- Title card
- Directed by: Annakkili S. Devarajan
- Screenplay by: Shanmugapriyan
- Produced by: Thirupur Mani
- Starring: Sivakumar Radha Jose Charuhasan
- Cinematography: Visvam Natarajan
- Edited by: T. Rajasekar
- Music by: Shankar–Ganesh
- Production company: Vivekananda Pictures
- Release date: 5 March 1982;
- Country: India
- Language: Tamil

= Ayiram Muthangal =

Ayiram Muthangal is a 1982 Indian Tamil-language romance film directed by Annakkili S. Devarajan and produced by Thirupur Mani. The film stars Sivakumar, Radha, Jose and Charuhasan. It was released on 5 March 1982.

== Plot ==

Murali, a law school graduate struggling to make a living and Shakthi are in love but break up due to misunderstandings. Shakthi marries Visu and soon realises his sadistic and violent behaviour.
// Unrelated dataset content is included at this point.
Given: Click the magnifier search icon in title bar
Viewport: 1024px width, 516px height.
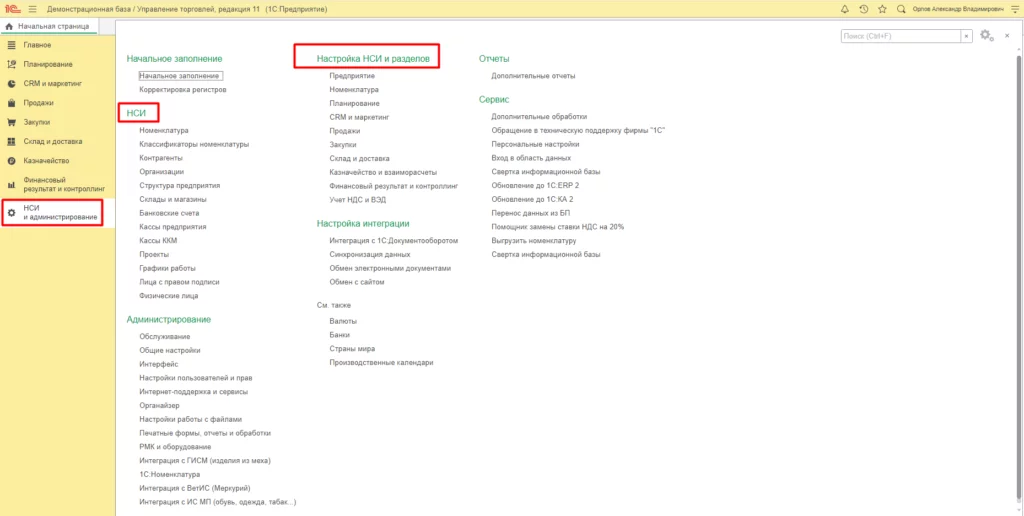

Visu also fosters a friendship with Murali eventually forcing Shakthi and Murali into a confrontation.

== Soundtrack ==
Soundtrack was composed by Shankar–Ganesh.

Track listing
| No. | Title | Lyrics | Singer(s) | Length |
|---|---|---|---|---|
| 1. | "Akka" | Poonguyilan | S. Janaki |  |
| 2. | "Selai Kaipudikka" | Pulamaipithan | S. P. Balasubrahmanyam, Vani Jairam |  |
| 3. | "Taka Taka" | Pulamaipithan | S. P. Balasubrahmanyam |  |
| 4. | "Vaasalil" | Vairamuthu | Vani Jairam |  |

== Reception ==
Kalki said the colourfulness in the title was absent in the film.